Paul McCartney had to electric bass changed the beginning of 1961 with the Beatles from the electric guitar after bassist Stuart Sutcliffe had left the band. Already Sutcliffe had played on a Hofner bass guitar, the archtop model Hofner 333, and occasionally leave it McCartney to play. During a guest appearance of the Beatles in Hamburg in the same year McCartney came there in a musical instrument shop in the Steinway -Haus on Virgin Rose on a copy of the Höfner 500/1 bass guitar. No bass of the brand since he could at that time make fenders, and since he left-handed liked the axisymmetric form of the " violin bass ", he lay down for the price of 287 DM (about £ 30) this Höfner model. Since left-handed basses at the beginning of the 1960s were a rarity is believed that the instrument purchased McCartney, was specially made to his order of a Hofner.

In the fall of 1963, McCartney bought a second, additional copy of the 500/1, the two pickups have a greater distance from each other. His first copy of the bass became a substitute instrument. With the increasing popularity of the Beatles got the Hofner 500/1, due to its characteristic form, the first unofficial nickname " Beatle Bass". Höfner used the fame of the Beatles and their bassist to advertise with Paul McCartney for the 500/1 in ads and brochures. The Basses are equipped with a pendant made ​​of cardboard, it printed a portrait photo and autograph McCartney, provided with the phrase " Wishing you every success with this guitar". Brian Epstein, manager of the Beatles should have in these years received as consideration for each of Höfner Violin Bass sold five British pounds ( £ 5), and McCartney was promised a new model of the 500/1.

In 1964, should be handed over to Paul McCartney Höfner by Selmer, the UK distributors for Höfner musical instruments, a third -built especially for him copy of the model with gold plated metal parts (hardware). Only in the 1990s was revealed in the British press that the instrument was indeed originally made ​​by Höfner for McCartney, he had this but never received. McCartney confirmed this revelation in public as appropriate. Since 1965, the McCartney bass should have been covered several times changed hands. In 1994, this particular instrument was auctioned by Sotheby's auction house; due to the not sure to be clarified origin of the bass of the purchase, however, was subsequently revoked. In a consumer of the British BBC broadcast from the year 1997 offered at the auction instrument was explicitly referred to as fake.

Paul McCartney's first 500/1, built in 1961, was in the late 1960s, stolen from London's Abbey Road Studios, the recording studio where the Beatles recorded the majority of their songs. The last time the document that shows McCartney with the 1961s -Bass, is a 1969 recorded for the Beatles play The Ballad of John and Yoko commercial. The instrument is missing today.

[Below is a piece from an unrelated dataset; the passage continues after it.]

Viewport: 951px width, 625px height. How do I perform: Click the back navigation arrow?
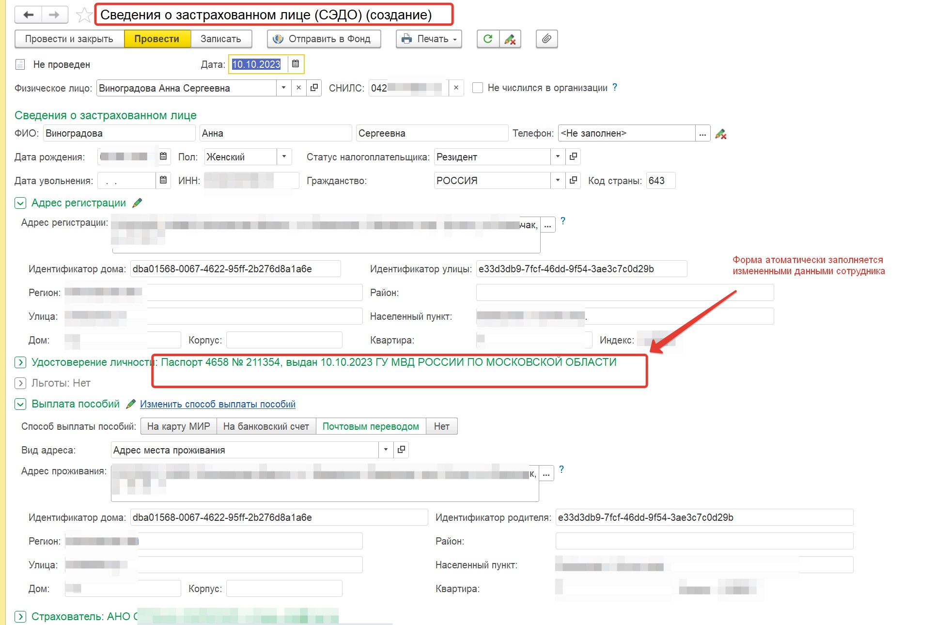pos(29,15)
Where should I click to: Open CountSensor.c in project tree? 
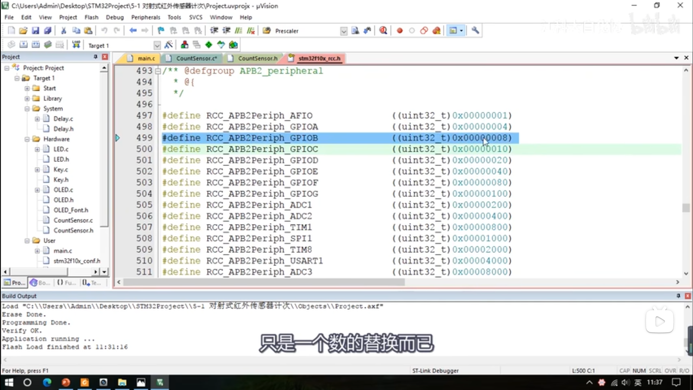point(73,220)
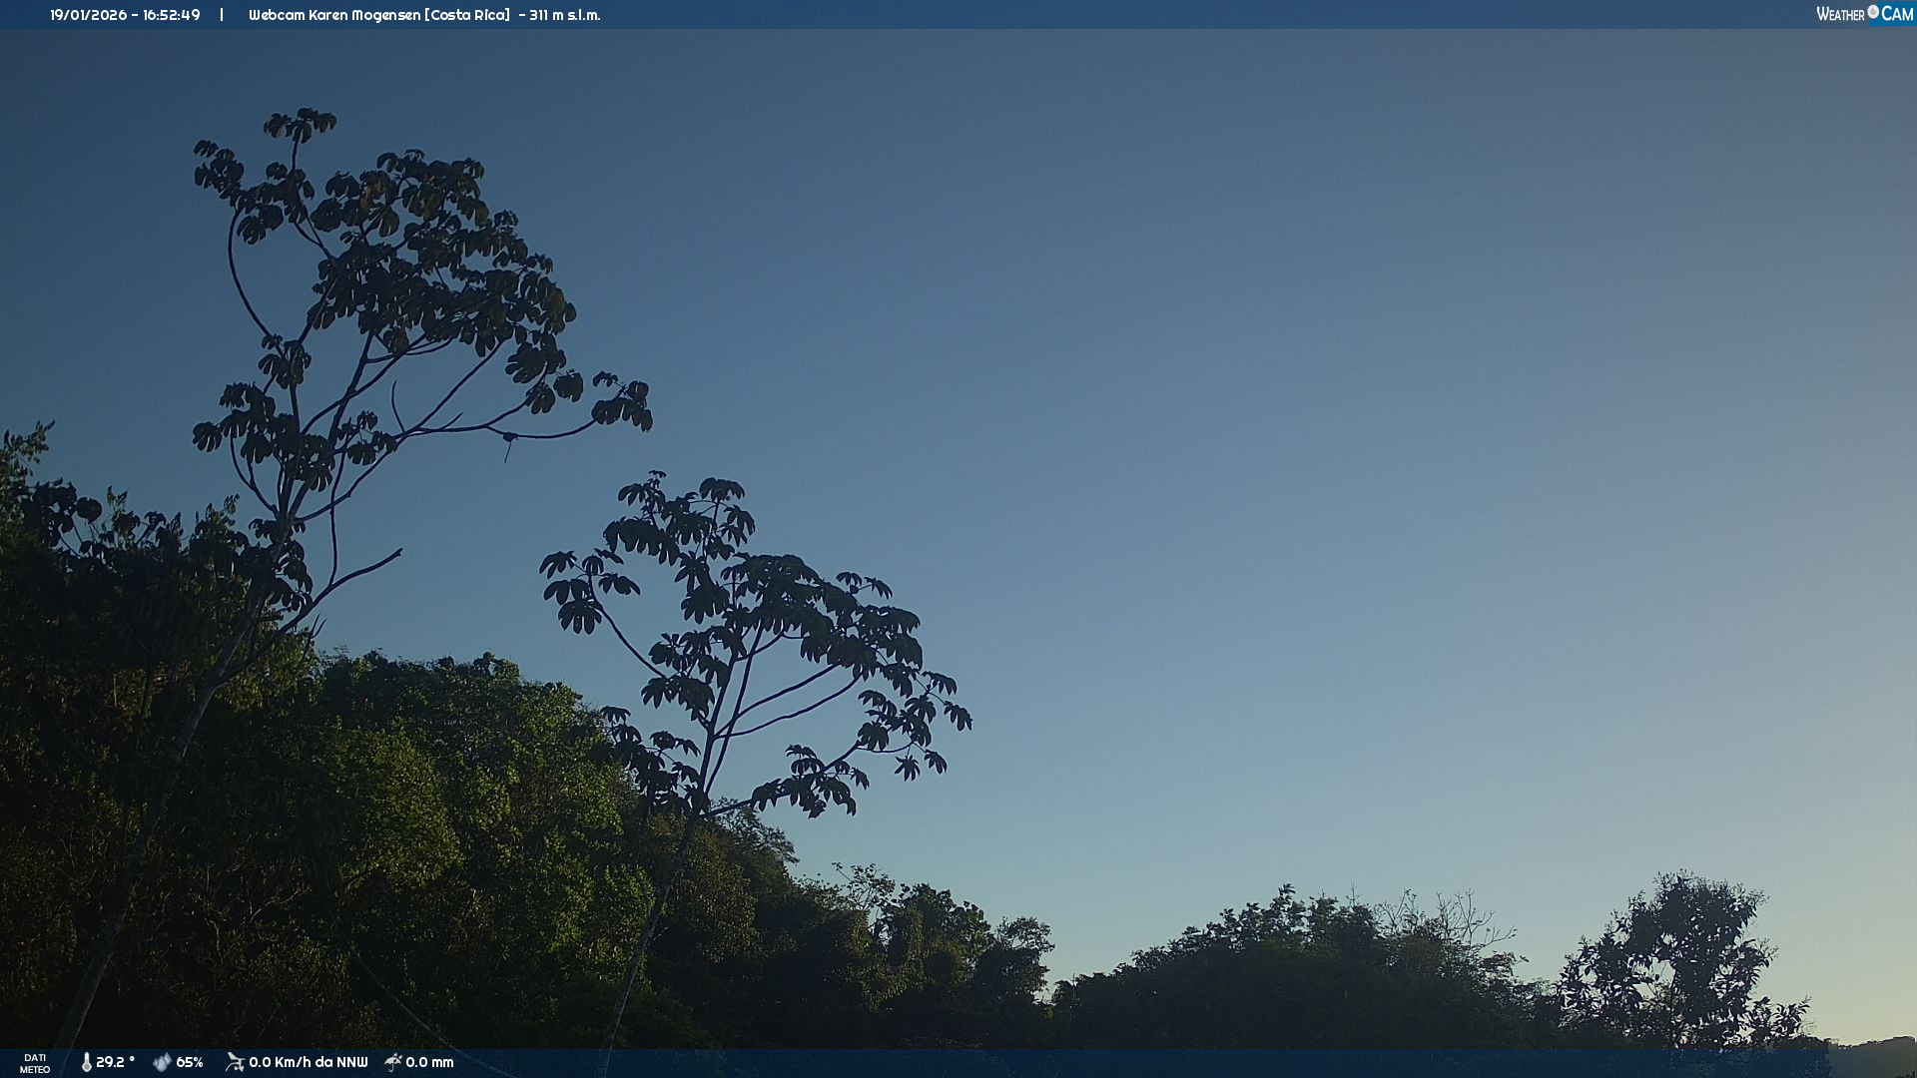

Paul McCartney played the bought by himself Höfner bass from 1963 even after the dissolution of the Beatles in 1970 and continue to use it until the present concert performances and studio recordings. In an interview with Tony Bacon, author of numerous books on the subject of guitars, McCartney praised the contingent through the hollow body light weight and ease of playing the Beatle - bass:

At the Frankfurt Musikmesse 2011 Höfner presented before a special model of the 500/1 with the label Cavern bass. The model is an exact replica of the 1961 purchased by Paul McCartney in Hamburg electric bass. Since 2012, the 500/1 offered in addition to the models manufactured in Germany by Hofner Ignition under the name B -Bass also manufactured in Indonesia model at a lower price.